The tech-purchase episode adds a consumer and small-team infrastructure branch. It uses Pinduoduo subsidies, Mac mini and iPad purchases, NAS drives, UPS protection, desktop chargers, small monitoring screens, OLED displays, net-disk plans, and travel gear to show Personal Infrastructure Cost Accounting in practice: gadgets are judged by solved workflow problems, ownership cost, backup reliability, and daily friction rather than by specs alone.

The intelligence-devaluation episode adds a social and credit-risk branch. It connects Seedance-style video generation, GLM5 coding, AI copyright, digital celebrities, flower-shop fieldwork, and AI company organization to Intelligence Devaluation and Prime Borrower Credit Risk: if AI makes cognitive skill cheaper, product builders need more domain knowledge, and lenders may need to question whether old white-collar borrower signals still imply stable repayment.

The OpenClaw reliability episode adds a local-agent safety branch. It argues that Open Claw is compelling because it can use local machines, accounts, browser state, memory, and AI Skills, but those same affordances make it Probabilistic Software rather than traditional reliable code. The episode extends the show’s AI-work synthesis into Agent Permission Boundaries, Local Agent Execution, Model Routing Cost Control, Model Context Protocol, and Human Judgment Under AI by showing why users should isolate devices, narrow permissions, verify outputs, and avoid giving agents direct control over money or key accounts.
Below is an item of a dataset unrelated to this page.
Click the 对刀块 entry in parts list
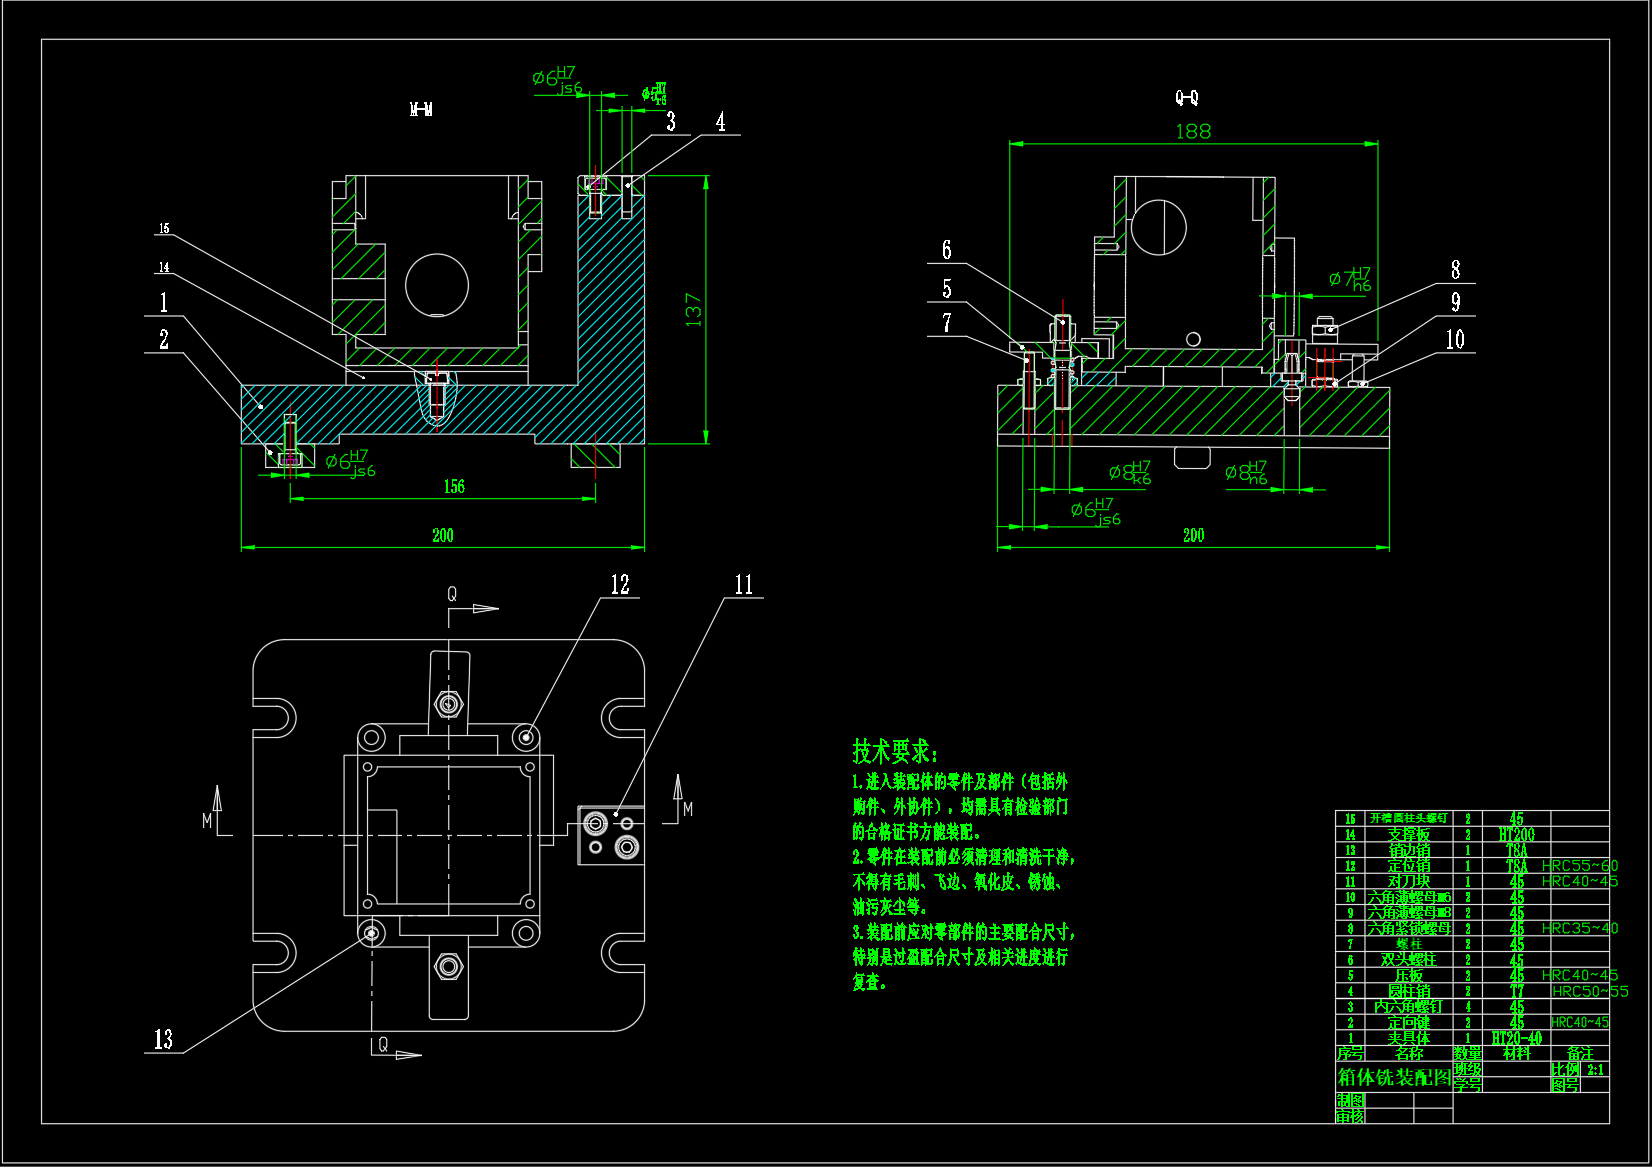The image size is (1652, 1167). (x=1408, y=882)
The health-data episode adds a healthcare and education branch through Jiang Xun / 江迅. It argues that Personal Health Data may be one of the highest-value ordinary-person AI investments because long-term reports, wearable signals, and Continuous Glucose Monitoring curves can give AI Health Management enough context to flag trends before a single hospital visit crosses a threshold. The episode keeps Human Judgment Under AI central by insisting that AI should assist health management and doctors, not replace diagnosis or treatment. Its second half extends the show’s AI-era personal strategy through The Fifth Dimension / 第五维度, College Major Choice, Learning How To Learn, and Distribution-Out Personal Strategy.
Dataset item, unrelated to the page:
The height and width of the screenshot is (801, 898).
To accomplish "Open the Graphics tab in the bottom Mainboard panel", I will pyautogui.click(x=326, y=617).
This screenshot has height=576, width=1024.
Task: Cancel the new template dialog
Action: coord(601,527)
The Asahi ransomware crossover with Top of Japan adds a cybersecurity and business-continuity branch. It uses Asahi Group / 朝日集团, Super Dry, Qilin Ransomware Group, SAP, and Sony Pictures to show how cyberattacks move from encrypted files into factory stoppage, supermarket shortages, delayed reporting, data-publication risk, and ransom decisions. Its main conceptual contribution is the link among Ransomware Business Continuity, Offline Backup Recovery Drills, and Personal Security Tiering: backups, recovery drills, and risk-based account discipline are treated as the practical basis for refusing extortion and reducing personal attack payoff.